That’s what apparently one ambassador called it within hearing distance of the staff. The ambassador is a career Foreign Service officer.
In the aftermath of the 1998 twin bombings of our embassies in Nairobi and Dar es Salaam, the State Department expanded its crisis management training program to allow most Foreign Service employees to participate in an exercise each tour. If memory serves us right, the CME is part of the recommendations of the ARB Nairobi/Dar. According to a recent OIG report on FSI, posts that have experienced civil unrest, terrorism, and natural disasters in recent years reported that the exercises were invaluable in preparing them for real crises.

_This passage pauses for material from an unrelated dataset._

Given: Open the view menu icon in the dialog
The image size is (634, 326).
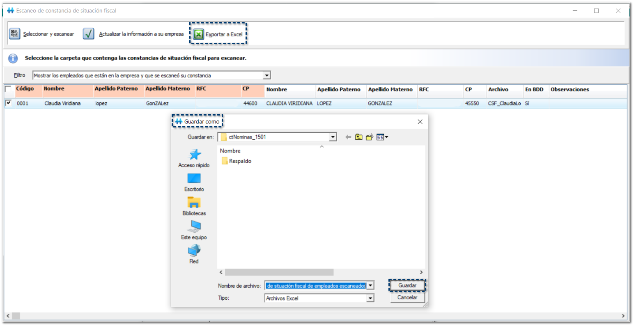Looking at the screenshot, I should 382,137.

Even a small post like the US Consulate in Ponta Delgada in the Azores did one last September:
The U.S. Consulate conducted a Crisis Management Exercise on September 4, 2012. The training exercise, designed to practice crisis management procedures in the case of a major natural or man-made disaster type scenario, stressed the importance of emergency planning and preparedness. Visiting U.S. Foreign Service Institute training facilitator Ruth Abramson covered emergency planning fundamentals, guidance regarding crises, and led participants through a series of fictional yet realistic disaster situations. This year’s exercise included host government officials which greatly enhanced the scope of the training and accentuated the importance of communication in times of crisis. Principal Officer Rafael A. Perez highlighted the need for all American Citizens living in the Azores to register with the U.S. Consulate in Ponta Delgada – especially dual citizens.
CME at the US Consulate Ponta Delgada (via USConsulate Azores)
A chief of mission who considers the CME crap sends a signal to his/her staff that the exercise not only lacks merit but is also a waste of time. And if the person at the top does not take it seriously, how can anyone expect the rest of the mission to take it seriously?
We thought we might update this Crisis-Prepared Vs. Crisis-Unready list extracted from the FAM. We added the last two items on the list for um, clarity.
From the lessons learned over time and in numerous crises, from natural disasters to terrorist bombings we have developed a strong concept of what NOT to be or do. If you and your colleagues can assure yourselves that the following characteristics of a crisis-prone organization do not describe you or your consular section, you should be able to tackle whatever crisis you encounter .
If the following describes your post, then you need some serious help:
♥ Does not know where it is at risk
♥ Does not routinely communicate internally or externally
♥ Has not considered how to respond
♥ Has not identified key managers
♥ Has unclear policy guidance
♥ Has no emergency procedures/checklists
♥ Has an uncertain/unclear media policy and strategy
♥ Cannot anticipate
♥ Is concerned more with liability than results
♥ Chief of Mission refers to CME as “just more of that FSI crap”
♥ Chief of Mission has been heard on more than one occasion hoping for the Ambassador and DCM to “get killed in the first few minutes of the exercise” so they can leave early.